OTHER TEST CONDITIONS
- Adjustment of pH: No.
- Photoperiod: 16 h light / 8 h darkness
- Light intensity: 1500 lux.

EFFECT PARAMETERS MEASURED (with observation intervals if applicable) : mortality and visible abnormality recorded at 3 h, 24 h, 48 h, 72 h and 96 h.

TEST CONCENTRATIONS
- Spacing factor for test concentrations: Not applicable. Concentrations justified from the results of the range finding study.
- Range finding study: yes (semi-static) ; 3 organisms per concentration.
- Test concentrations: blank control, 0-1000 mg/L nominal
- Results used to determine the conditions for the definitive study: Yes.

Reference substance (positive control):

no

Duration:

96 h

Dose descriptor:

LC50

Effect conc.:

4.9 mg/L

Nominal / measured:

meas. (TWA)

Conc. based on:

test mat.

Basis for effect:

mortality (fish)

Remarks on result:

other: (95% CI: 3.7 - 6.6 mg/L) ; time weighted mean measured concentrations

Details on results:

- Behavioural abnormalities: Not reported.
- Observations on body length and weight: Not reported
- Other biological observations: Not reported
- Mortality of control: 0%
- Other adverse effects control: No abnormalities observed in the control.
- Abnormal responses: Not reported.
- Any observations (e.g. precipitation) that might cause a difference between measured and nominal values: Not reported.
- Effect concentrations exceeding solubility of substance in test medium: Not applicable

Validity criteria fulfilled:

yes

Conclusions:

The 96 hour LC50 for the test item to Japanese Medaka (Oryzias latipes) was determined to be 4.9 (C.I. 3.7 - 6.6) mg/L based on time weighted mean measured concentrations.

Executive summary:

The acute toxicity of the test item to Japanese Medaka (Oryzias latipes) was determined in a 96 hour semi-static test according to OECD TG 203, equivalent to EU Method C.1 guidelines.
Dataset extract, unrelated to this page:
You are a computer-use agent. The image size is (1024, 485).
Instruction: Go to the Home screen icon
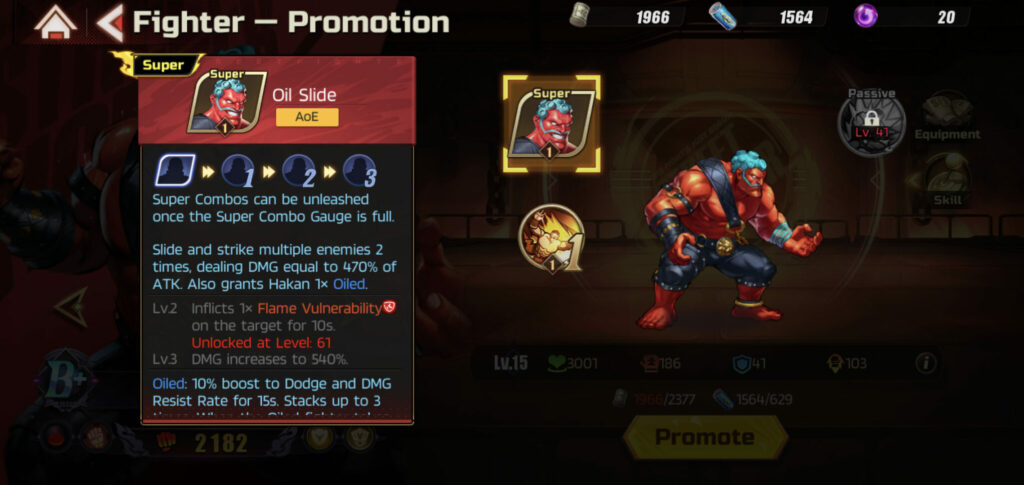pyautogui.click(x=56, y=22)
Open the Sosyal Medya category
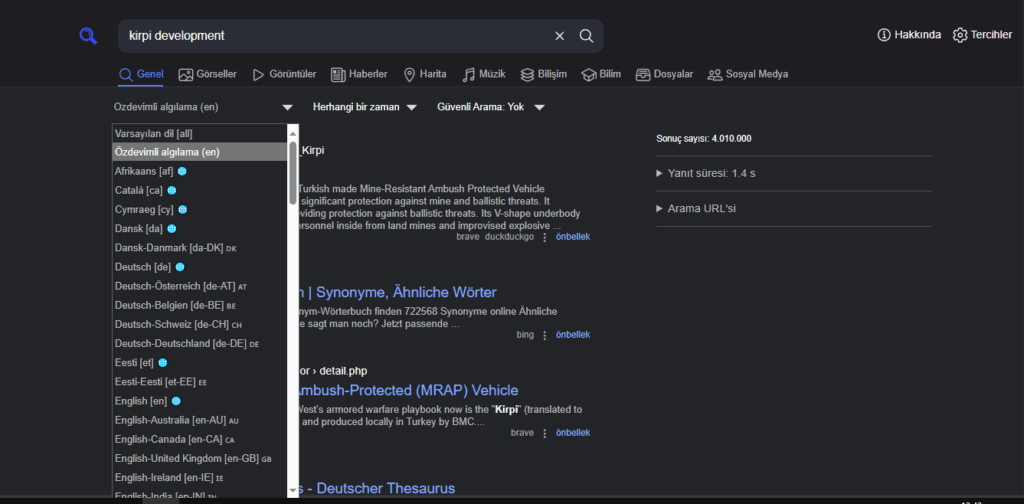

Following a preliminary range-finding test, fish were exposed, in groups often, to an aqueous solution of the test item at time-weighted mean measured test concentrations of 0 -1000 mg/L for a period of 96 hours under semi-static test conditions. Based on the results of the range-finding study the test item solutions for the definitive study were prepared by stirring an excess of test item (equivalent to 1000 mg/L) in culture medium for a period of time, to produce the test concentrations. The effect levels were estimated based on time weighted mean measured concentrations. Under the conditions of this study, the 96h LC50 was 4.9 (C.I. 3.7 – 6.6) mg/L based on time weighted mean measured concentrations.
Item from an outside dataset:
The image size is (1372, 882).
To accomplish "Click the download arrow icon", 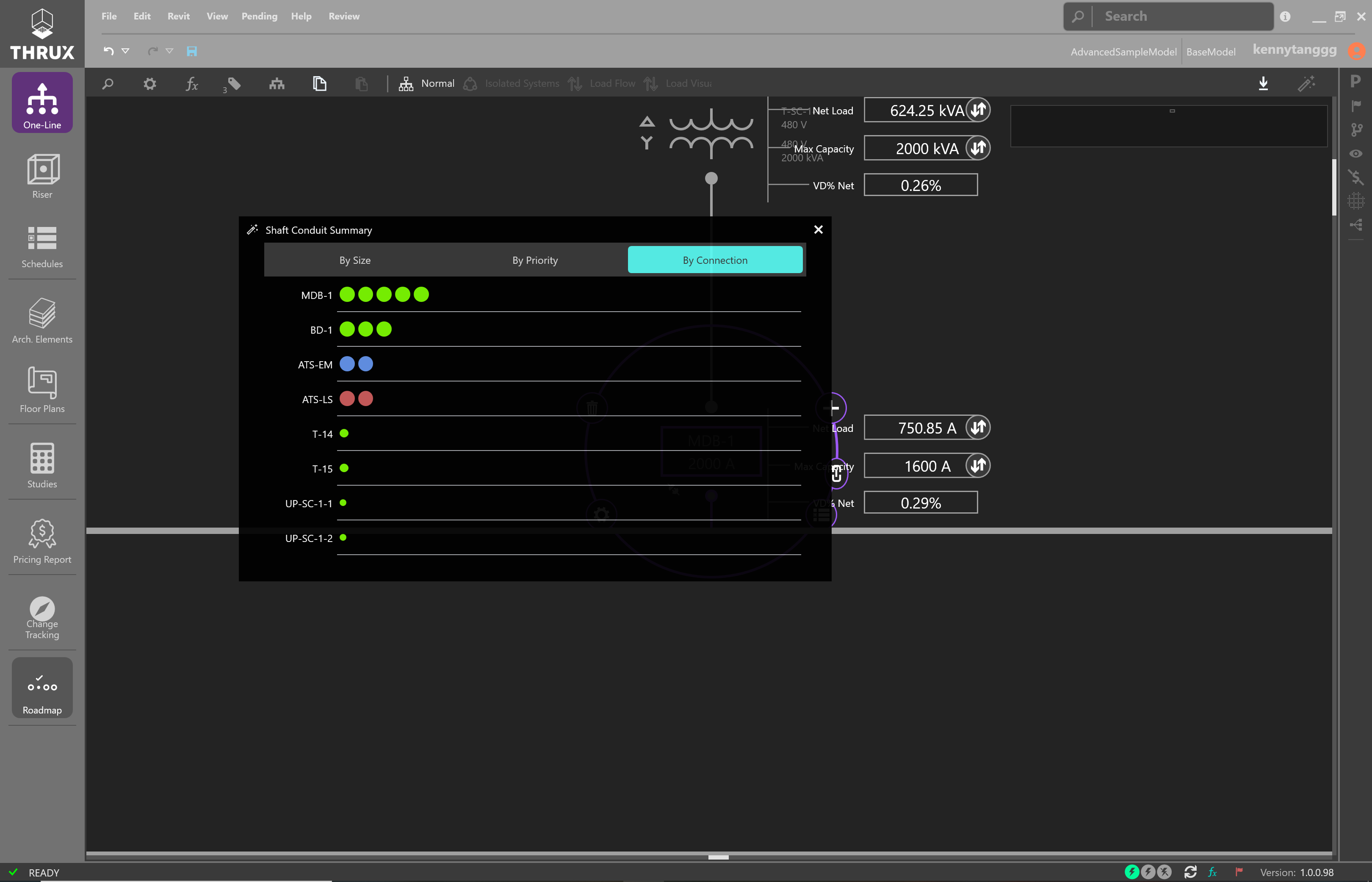I will point(1263,83).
Description of key information

LC50 (fish) = 4.9 (C.I. 3.7 – 6.6) mg/L based on time weighted mean measured concentrations, 96hour, freshwater, OECD TG 203, 1988

Key value for chemical safety assessment

Fresh water fish

Fresh water fish

Effect concentration:

4.9 mg/L

Additional information

Key study : OECD TG 201, 2000 : The acute toxicity of the test item to Japanese Medaka (Oryzias latipes) was determined in a 96 hour semi-static test according to OECD TG 203, equivalent to EU Method C.1 guidelines. Following a preliminary range-finding test, fish were exposed, in groups often, to an aqueous solution of the test item at time-weighted mean measured test concentrations of 0 -1000 mg/L for a period of 96 hours under semi-static test conditions. Based on the results of the range-finding study the test item solutions for the definitive study were prepared by stirring an excess of test item (equivalent to 1000 mg/L) in culture medium for a period of time, to produce the test concentrations. The effect levels were estimated based on time weighted mean measured concentrations. Under the conditions of this study, the 96h LC50 was 4.9 (C.I. 3.7 – 6.6) mg/L based on time weighted mean measured concentrations.